* [Cluster-devel] [GFS2 PATCH] GFS2: Withdraw for IO errors writing to the journal or statfs
[not found] <619732467.1175311.1502902756045.JavaMail.zimbra@redhat.com>
@ 2017-08-16 17:04 ` Bob Peterson
2017-08-21 13:00 ` [Cluster-devel] [GFS2 PATCH] [resend] " Bob Peterson
0 siblings, 1 reply; 2+ messages in thread
From: Bob Peterson @ 2017-08-16 17:04 UTC (permalink / raw)
To: cluster-devel.redhat.com
Hi,
Before this patch, if GFS2 encountered IO errors while writing to
the journal, it would not report the problem, so they would go
unnoticed, sometimes for many hours. Sometimes this would only be
noticed later, when recovery tried to do journal replay and failed
due to invalid metadata at the blocks that resulted in IO errors.
This patch makes GFS2's log daemon check for IO errors. If it
encounters one, it withdraws from the file system and reports
why in dmesg.

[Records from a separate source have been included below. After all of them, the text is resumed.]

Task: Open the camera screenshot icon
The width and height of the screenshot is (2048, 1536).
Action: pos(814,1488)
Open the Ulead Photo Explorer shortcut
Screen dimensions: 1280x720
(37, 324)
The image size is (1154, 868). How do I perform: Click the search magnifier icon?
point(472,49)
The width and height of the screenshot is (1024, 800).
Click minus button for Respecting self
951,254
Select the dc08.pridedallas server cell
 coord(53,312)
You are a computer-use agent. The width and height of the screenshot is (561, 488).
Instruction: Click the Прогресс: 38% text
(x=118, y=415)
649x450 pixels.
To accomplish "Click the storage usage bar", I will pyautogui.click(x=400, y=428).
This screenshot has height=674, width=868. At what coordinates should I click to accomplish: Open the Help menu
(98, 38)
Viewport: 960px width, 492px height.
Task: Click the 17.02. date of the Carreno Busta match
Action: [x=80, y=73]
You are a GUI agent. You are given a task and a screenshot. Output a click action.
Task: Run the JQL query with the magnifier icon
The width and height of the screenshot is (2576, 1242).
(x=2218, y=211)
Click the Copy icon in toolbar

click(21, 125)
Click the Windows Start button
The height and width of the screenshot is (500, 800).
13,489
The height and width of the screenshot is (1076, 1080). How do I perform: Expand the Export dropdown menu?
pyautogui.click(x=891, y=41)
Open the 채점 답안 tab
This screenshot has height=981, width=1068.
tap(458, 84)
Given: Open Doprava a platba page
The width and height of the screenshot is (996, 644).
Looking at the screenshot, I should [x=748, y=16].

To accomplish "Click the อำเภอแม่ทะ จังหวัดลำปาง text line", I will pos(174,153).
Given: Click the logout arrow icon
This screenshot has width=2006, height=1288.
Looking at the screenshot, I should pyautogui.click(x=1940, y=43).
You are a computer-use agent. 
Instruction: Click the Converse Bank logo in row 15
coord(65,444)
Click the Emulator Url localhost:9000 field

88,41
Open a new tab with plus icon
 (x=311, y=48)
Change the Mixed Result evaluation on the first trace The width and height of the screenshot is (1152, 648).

A similar action is taken when IO errors occur when
writing to the system statfs file.
These errors are also reported back to any callers of fsync, since
that requires the journal to be flushed. Therefore, any IO errors
that would previously go unnoticed are now noticed and the file
system is withdrawn as early as possible, thus preventing further
file system damage.
Also note that this reintroduces superblock variable sd_log_error,
which Christoph removed with commit f729b66fca.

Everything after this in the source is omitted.